UPDATE: Check out the comments, where reader J links to videos of a 3D-printed guitar and violin.It’s cool and INTENSE.
Last weekend I got to enjoy one of my favorite things in the universe: the Maker Faire, held each year in San Mateo, California, outside San Francisco.
The event, which draws 100,000 people each year (not counting the thousands who attend satellite fairs in NYC, Detroit, and other cities), was launched by Make magazine, the closest thing to a house publication for the international DIY movement. Adherents of maker culture — or just plain “makers” — are a loose aggregation of artists, geeks, hackers, Steampunks, subversive ETSY craftspeople, and others who embrace various facets of DIY culture. “If you can’t open it, you don’t own it” is one of many unofficial mottos. Another is “Void your warranty, violate a user agreement, fry a circuit, blow a fuse, poke an eye out…”
And who isn’t in favor of poking out a few eyes?
The Faire, now in its eighth year, is a joyous affair, assuming you derive joy from things like flashing Van der Graaf generators, 50-foot-tall kinetic sculptures that spew fire, the Faire’s iconic cupcake cars, and the sight of hundreds of cute kids learning to solder DIY projects at rows of workstations.
Each year there’s more new stuff than you can possibly consume, but even even amidst the ear-pounding experimental music and eye-pounding LED art, one development seemed to dominate: 3D printers are getting faster, smarter, and cheaper (as in, several DIY kits sell for less than $500).
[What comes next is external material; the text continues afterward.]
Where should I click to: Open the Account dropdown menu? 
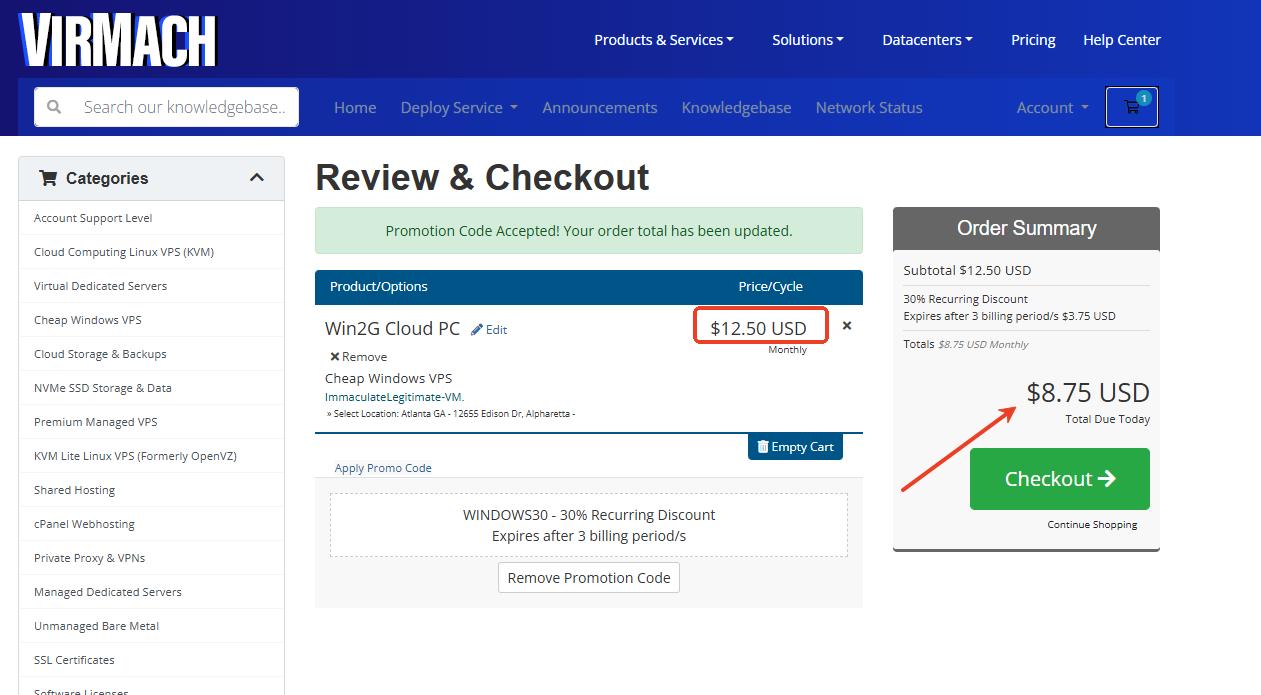[x=1052, y=108]
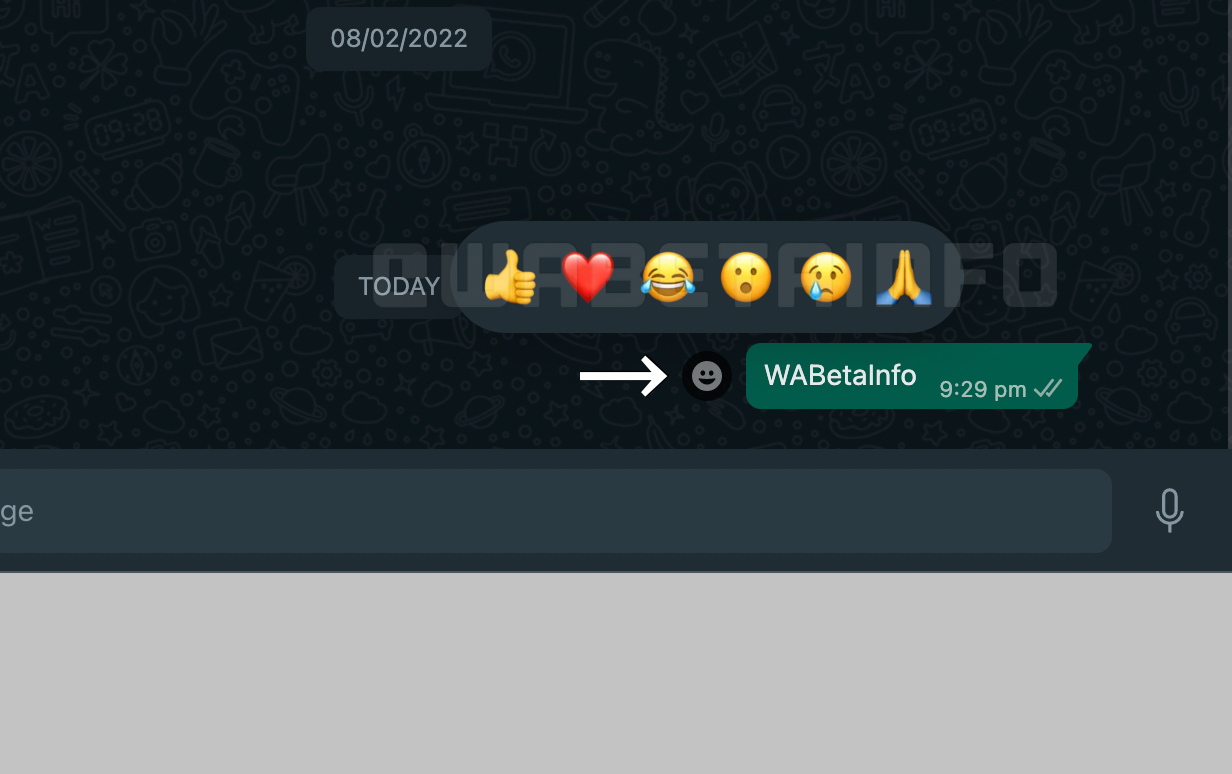Click the TODAY date chip

pyautogui.click(x=399, y=287)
And it’s difficult to imagine them not changing how we will create and mod our musical instruments in the very near future.
I’m pretty much a 3D printing ignoramus — if you read this short Wikipedia article, you’ll know more than I do. The basic idea is, designers create 3D images using CAD (computer-assisted design) software. These are interpreted as many thin, horizontal slices, which the computer “prints”using liquefied plastic and other materials.
The current limitations are formidable: The inexpensive hobbyist models can still only print small objects (one-foot square, max, and usually less). They’re slow — printing a model can take many hours. They’re monochrome (though one vendor told me they’re working on a multicolor machine that mixes colors in the manner of an inkjet printer). And most entry-level models can create only light-duty plastic objects, though at least one company, Zen Toolworks, sells a $1,000 machine that can also etch metal, and can be fitted with an attachment to fashion wooden objects. (Some 3D printers use liquid compounds infused with metal to create objects that look and feel metallic, though for now, this exceeds the power of the lower-cost hobbyist machines).
It doesn’t take a vast amount of imagination to see all this leading to some very exciting DIY developments!
You don’t even need your own printer to play — service companies like Ponoko can fabricate objects for you from your digital designs. Even better, maker clubs in many cities pool resources via communal workspaces. (Here’s a fantastic list or maker spaces compiled by Make magazine.)
I don’t know about you, but I want to learn more about this stuff for music/DIY applications! I’ve signed up for some classes at San Francisco’s TechShop. It’s a liberating experience for a guy who never got to use the cool machines in middle school shop class, because I spent the whole semester struggling with the the first project, a 6″ x 4″x 1″ block of wood. While other kids were making baseball bats and lamp stands on the lathe, I was laboring away at “Block, rev. 97.” I’ll let you know how it goes, assuming I emerge from the workshop with sufficient typing fingers.
Anyone out there have experience with this stuff? Any thoughts about how it might apply to music, instrument making/hacking, and other risky behaviors? Please share your smarts!